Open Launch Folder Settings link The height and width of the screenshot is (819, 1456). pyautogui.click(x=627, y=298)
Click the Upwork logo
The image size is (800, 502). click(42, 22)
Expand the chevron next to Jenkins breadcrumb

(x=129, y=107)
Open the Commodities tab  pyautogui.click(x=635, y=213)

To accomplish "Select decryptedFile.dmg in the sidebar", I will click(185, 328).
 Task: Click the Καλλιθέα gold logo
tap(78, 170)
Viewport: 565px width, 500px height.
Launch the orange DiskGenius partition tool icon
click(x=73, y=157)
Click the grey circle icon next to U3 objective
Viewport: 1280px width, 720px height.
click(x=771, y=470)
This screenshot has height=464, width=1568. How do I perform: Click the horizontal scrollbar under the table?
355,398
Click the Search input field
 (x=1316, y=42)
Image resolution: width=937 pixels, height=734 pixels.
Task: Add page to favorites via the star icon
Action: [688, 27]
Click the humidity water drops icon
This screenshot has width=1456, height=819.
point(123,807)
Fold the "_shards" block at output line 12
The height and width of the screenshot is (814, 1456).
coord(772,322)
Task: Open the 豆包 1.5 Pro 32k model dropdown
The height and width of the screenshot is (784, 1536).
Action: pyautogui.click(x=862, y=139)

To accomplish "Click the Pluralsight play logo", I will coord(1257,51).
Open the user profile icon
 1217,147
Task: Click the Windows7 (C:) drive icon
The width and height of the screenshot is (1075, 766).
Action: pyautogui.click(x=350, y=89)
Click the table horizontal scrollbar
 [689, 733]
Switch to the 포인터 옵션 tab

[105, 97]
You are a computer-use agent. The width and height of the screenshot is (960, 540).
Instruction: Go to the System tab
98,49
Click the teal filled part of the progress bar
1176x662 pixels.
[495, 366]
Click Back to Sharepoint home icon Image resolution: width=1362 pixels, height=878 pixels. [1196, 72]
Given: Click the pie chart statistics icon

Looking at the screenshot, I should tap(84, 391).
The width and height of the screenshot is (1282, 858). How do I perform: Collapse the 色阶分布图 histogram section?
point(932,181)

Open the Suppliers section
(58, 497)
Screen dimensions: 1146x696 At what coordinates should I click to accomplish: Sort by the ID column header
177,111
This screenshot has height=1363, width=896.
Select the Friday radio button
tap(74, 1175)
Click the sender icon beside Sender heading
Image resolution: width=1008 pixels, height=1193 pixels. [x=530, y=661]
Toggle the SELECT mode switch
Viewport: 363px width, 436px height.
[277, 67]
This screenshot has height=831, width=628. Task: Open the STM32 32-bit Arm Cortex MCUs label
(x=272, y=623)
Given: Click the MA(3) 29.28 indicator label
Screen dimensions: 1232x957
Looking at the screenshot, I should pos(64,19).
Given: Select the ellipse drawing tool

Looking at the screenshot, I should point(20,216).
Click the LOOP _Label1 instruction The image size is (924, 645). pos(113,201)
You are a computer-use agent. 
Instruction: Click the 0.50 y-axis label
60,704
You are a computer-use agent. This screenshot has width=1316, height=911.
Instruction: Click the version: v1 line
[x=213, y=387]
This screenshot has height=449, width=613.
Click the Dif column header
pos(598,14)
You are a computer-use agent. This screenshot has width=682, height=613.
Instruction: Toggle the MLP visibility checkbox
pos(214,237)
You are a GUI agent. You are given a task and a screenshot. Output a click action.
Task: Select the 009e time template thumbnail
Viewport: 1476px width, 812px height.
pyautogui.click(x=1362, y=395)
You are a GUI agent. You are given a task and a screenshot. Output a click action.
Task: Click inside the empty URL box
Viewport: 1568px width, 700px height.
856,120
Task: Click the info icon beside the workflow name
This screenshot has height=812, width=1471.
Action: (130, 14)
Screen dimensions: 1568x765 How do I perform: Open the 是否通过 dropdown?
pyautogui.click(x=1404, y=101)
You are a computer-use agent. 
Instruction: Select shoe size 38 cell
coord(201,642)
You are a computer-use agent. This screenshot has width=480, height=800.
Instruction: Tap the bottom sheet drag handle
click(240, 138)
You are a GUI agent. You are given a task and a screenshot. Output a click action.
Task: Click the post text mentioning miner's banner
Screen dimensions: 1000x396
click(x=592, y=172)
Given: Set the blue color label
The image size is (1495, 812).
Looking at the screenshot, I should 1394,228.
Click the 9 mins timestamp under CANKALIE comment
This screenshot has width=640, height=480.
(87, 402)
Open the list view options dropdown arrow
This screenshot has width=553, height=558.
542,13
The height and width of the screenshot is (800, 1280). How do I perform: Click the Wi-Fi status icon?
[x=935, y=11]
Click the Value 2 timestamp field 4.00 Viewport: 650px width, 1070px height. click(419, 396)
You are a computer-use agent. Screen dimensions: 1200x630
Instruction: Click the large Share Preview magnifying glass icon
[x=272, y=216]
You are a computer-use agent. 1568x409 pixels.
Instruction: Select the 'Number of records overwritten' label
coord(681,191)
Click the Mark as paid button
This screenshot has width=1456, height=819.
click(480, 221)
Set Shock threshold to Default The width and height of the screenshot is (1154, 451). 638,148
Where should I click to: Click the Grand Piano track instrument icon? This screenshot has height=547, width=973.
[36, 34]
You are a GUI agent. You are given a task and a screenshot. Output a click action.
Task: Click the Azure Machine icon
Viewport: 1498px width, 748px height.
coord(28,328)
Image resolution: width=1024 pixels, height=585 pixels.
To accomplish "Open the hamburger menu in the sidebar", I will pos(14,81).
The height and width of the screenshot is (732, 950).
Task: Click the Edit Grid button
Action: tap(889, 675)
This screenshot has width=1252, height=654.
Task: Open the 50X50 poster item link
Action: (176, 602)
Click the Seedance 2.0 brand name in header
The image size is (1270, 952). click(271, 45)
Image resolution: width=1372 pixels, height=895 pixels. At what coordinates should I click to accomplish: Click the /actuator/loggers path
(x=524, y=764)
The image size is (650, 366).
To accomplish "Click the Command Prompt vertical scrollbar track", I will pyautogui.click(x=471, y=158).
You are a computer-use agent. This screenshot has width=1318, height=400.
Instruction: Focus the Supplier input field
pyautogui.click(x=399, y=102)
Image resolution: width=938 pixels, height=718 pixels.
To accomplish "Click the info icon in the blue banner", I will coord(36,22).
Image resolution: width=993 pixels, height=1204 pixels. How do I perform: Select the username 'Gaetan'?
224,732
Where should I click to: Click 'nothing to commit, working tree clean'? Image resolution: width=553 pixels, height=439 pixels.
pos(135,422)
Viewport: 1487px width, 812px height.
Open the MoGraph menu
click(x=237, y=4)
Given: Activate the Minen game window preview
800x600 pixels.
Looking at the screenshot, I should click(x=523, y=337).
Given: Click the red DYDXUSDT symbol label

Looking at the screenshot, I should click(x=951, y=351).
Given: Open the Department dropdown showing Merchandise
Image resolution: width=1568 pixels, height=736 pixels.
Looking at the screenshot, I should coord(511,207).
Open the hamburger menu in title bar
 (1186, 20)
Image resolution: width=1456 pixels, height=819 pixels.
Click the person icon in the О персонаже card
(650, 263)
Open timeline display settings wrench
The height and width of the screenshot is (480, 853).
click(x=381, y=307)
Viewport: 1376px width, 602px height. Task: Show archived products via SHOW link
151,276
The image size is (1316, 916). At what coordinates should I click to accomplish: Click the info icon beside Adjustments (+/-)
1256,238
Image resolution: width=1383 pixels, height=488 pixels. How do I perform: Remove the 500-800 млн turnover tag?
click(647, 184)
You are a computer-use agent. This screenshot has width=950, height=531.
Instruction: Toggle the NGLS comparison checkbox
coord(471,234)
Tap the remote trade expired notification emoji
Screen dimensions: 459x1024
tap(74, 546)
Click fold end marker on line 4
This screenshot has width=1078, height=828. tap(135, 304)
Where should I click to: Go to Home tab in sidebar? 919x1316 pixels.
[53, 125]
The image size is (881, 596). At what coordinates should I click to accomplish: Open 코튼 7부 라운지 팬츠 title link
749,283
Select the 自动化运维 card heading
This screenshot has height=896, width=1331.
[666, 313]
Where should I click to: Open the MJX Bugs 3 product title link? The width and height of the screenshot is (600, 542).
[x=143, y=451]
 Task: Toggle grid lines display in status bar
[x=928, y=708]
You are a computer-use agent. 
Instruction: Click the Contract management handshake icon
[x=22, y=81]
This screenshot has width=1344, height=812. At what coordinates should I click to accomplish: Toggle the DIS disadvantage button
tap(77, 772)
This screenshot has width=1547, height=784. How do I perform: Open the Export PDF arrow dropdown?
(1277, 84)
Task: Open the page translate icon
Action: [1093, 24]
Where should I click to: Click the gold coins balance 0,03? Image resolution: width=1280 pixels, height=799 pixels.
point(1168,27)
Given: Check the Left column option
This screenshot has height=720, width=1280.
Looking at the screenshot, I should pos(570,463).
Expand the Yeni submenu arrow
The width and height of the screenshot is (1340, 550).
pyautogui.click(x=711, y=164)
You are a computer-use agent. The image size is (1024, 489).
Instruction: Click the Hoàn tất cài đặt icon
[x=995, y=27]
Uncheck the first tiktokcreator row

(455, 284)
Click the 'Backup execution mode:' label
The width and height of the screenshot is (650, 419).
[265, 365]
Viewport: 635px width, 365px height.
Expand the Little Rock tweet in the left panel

######

HET PROBLEEM | Zoek in het materiaal hierboven elke regel waarin de tekenreeks "input" voorkomt, en neem die regels over. Het verschil tussen hoofdletters en kleine letters telt mee.

REACTIE OP OPDRACHT |
Click the Search input field
Instruction: Focus the Supplier input field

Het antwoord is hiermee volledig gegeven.